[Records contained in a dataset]
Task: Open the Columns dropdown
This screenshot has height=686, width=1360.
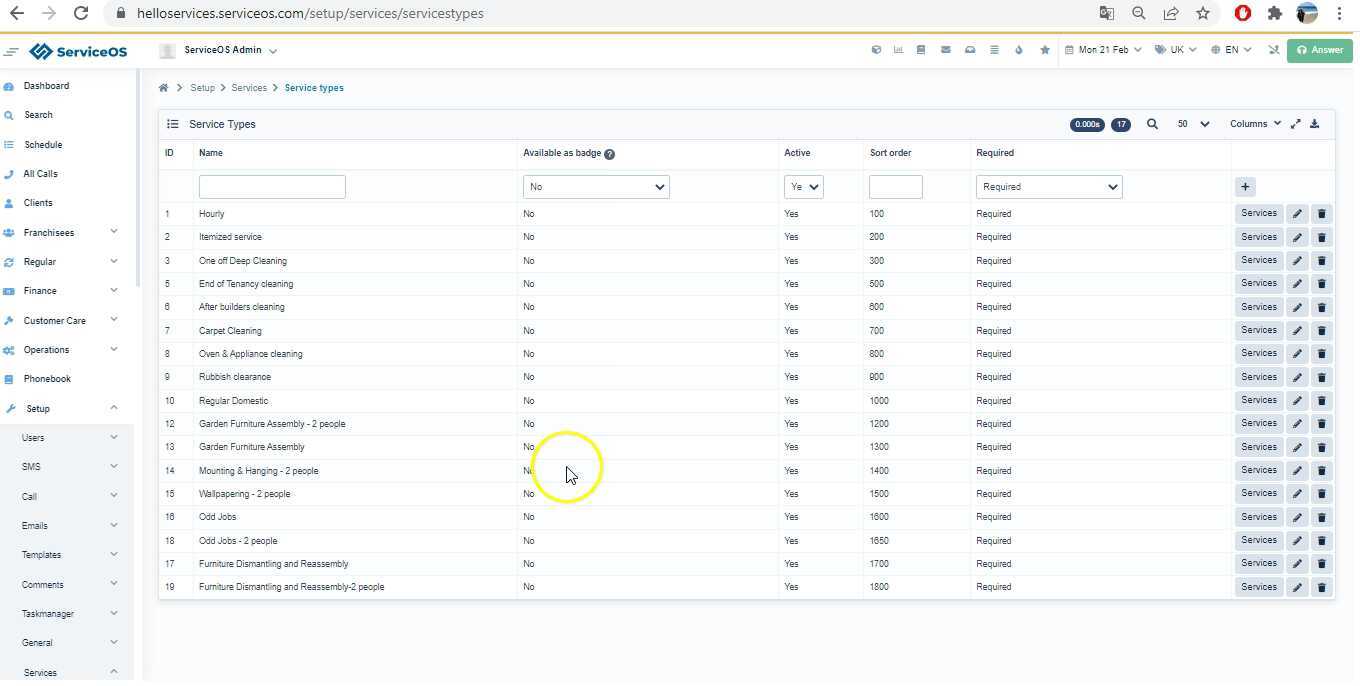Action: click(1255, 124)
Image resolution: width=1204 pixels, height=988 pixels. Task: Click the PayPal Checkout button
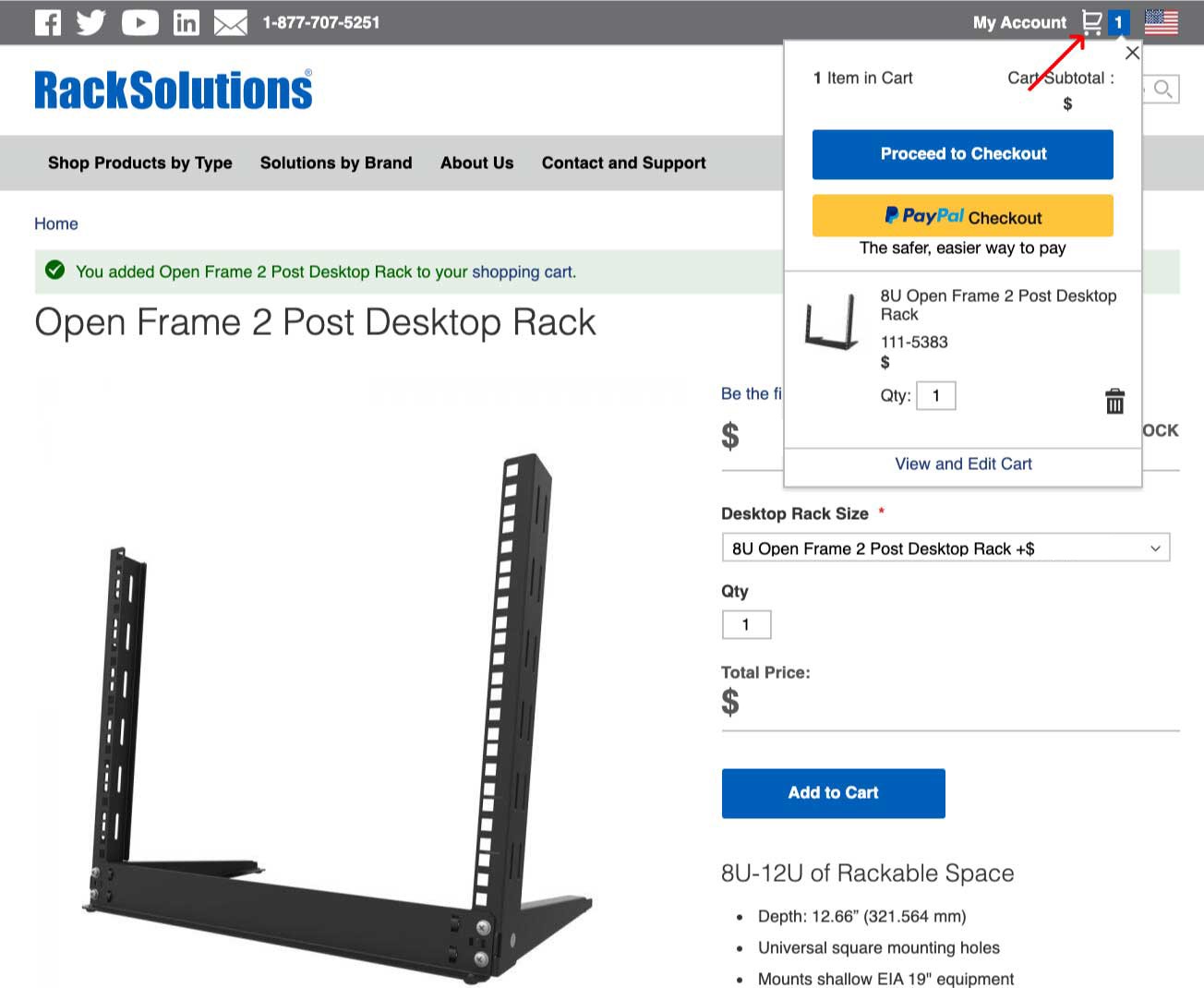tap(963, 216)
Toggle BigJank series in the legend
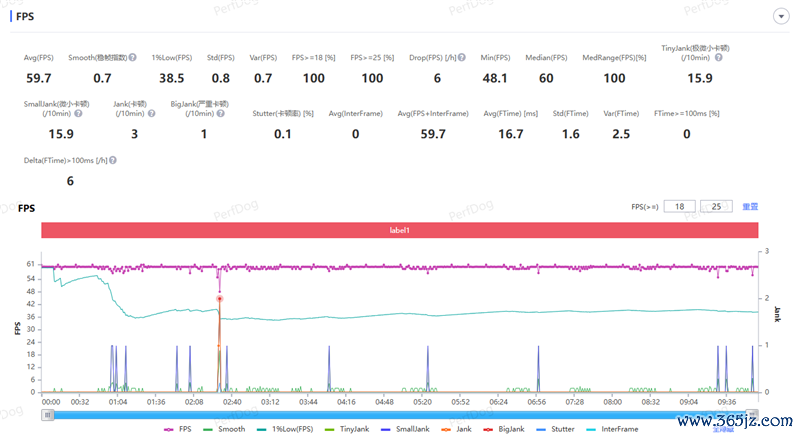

EXERCISE AIM:
Write out every line above exactly, minus images.

YOUR SOLUTION:
Task: Open the Columns dropdown
This screenshot has height=686, width=1360.
Action: click(1255, 124)
Image resolution: width=1204 pixels, height=988 pixels. Task: Click the PayPal Checkout button
tap(963, 216)
Toggle BigJank series in the legend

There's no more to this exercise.